**Page text**
○ ○ ○ ○ ○
# New Rock Purchase



## flight50 (Apr 17, 2012)

I just received my new rock purchase from the "For Sale/Trade" thread. The rocks are sold as Seiryu Stone although they probably aren't considering the export of them ceased a few years back. I gave them a muriatic acid soak of about 3-4 mins and removed them and placed them in tap water for 1 min. They fizzed like crazy and the soak revealed alot of banding that wasn't obvious. It's a night and day difference after being soaked for a lot was masked. I was thinking they were Basalt at first but Basalt doesn't fizz. They could be Ying Stones from SE China though. Nevertheless I am still satisfied with them as they are still some nice rocks with character

The 1st picture is of the ad in the sales thread. The 2nd is after the acid soak. I tried to get the same angles to get a better comparison. The two that are front center middle of pic 2 appear to be rocks that was swapped out for the original that's in the same location from pic 1. No biggie though, I still like the rocks. I will be doing a water parameter soak test for 2-3 weeks to note changes. This is just fyi for anyone curious on these rocks in the sales thread.
○ ○ ○ ○ ○
**Recorded data**
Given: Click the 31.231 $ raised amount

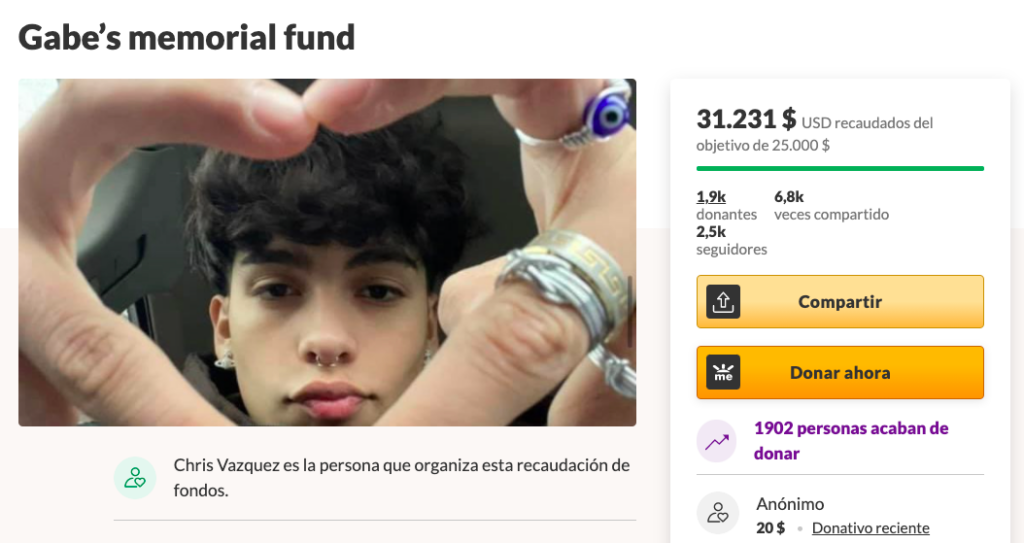Looking at the screenshot, I should [x=746, y=120].
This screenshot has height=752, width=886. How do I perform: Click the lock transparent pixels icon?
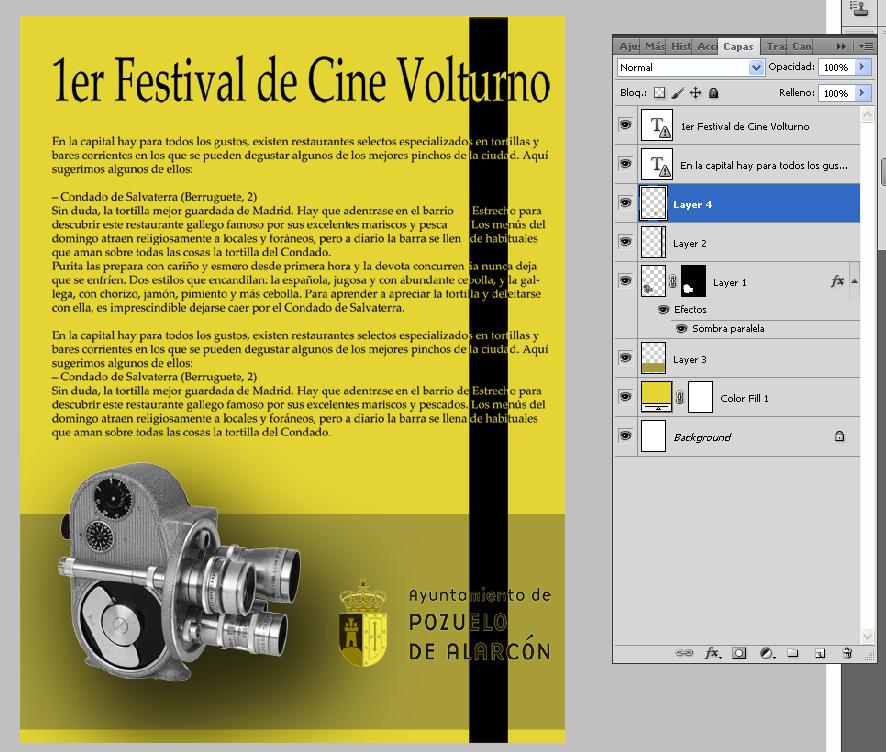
○ ○ ○ ○ ○
**Set of tasks**
**1.** Answer these questions from the forum post about the new rock purchase, each on its own line:
(a) How long were the rocks kept in the muriatic acid soak?
(b) According to the post, why might the rocks not be Basalt?
(c) For how long will the water parameter soak test run?
**2.** Write a continuation of the forum post about the new rock purchase, beginning after its final sentence.

**Outputs in order**
**1.**
(a) About 3-4 minutes.
(b) Basalt doesn't fizz, and these rocks fizzed.
(c) 2-3 weeks.

**2.**
----------



## Diana (Jan 14, 2010)

That is a night and day difference! Nice cleaning! 

Given that there was a lot of fizzing when you tested with acid I will suggest the rocks will raise the GH, KH, pH and TDS if your tap water is soft. Less change if you are starting with hard water.


----------



## PlantedRich (Jul 21, 2010)

I have mixed feelings about your post. When you order you should get the rocks pictured unless the ad stated different. But then the color change is something that I'm not going to fault the seller. 
Rocks will have a lot different coloring, depending how they are treated. The common limestone holey rock sold locally comes in many differ colors. Some of this color is from the sediment as it is laid down but then there is also a good deal of color picked up from the natural weathering that is on top of the rock itself. When I pick rocks in nature, I assume that any soaking I do may change the colors of the rock. 
I do bleach soaks and find it often makes a rock white for some time after I add them to the tank. It takes some time to replace the natural color from algae, lichen, etc. 
But muriatic acid is a whole different level of soaking that goes way beyond what I would call normal. I would not expect any rock to maintain a natural weathered appearance after an acid soak. 
Different rock shipped? Sellers fault. 
Different rock color? Your fault.


----------



## MrOreno (Nov 11, 2014)

Wow!


----------



## Raith (Jun 27, 2014)

What did you soak the rocks with?


----------



## Solcielo lawrencia (Dec 30, 2013)

Are the rocks in the second picture still wet?


----------



## flight50 (Apr 17, 2012)

Diana said:


> That is a night and day difference! Nice cleaning!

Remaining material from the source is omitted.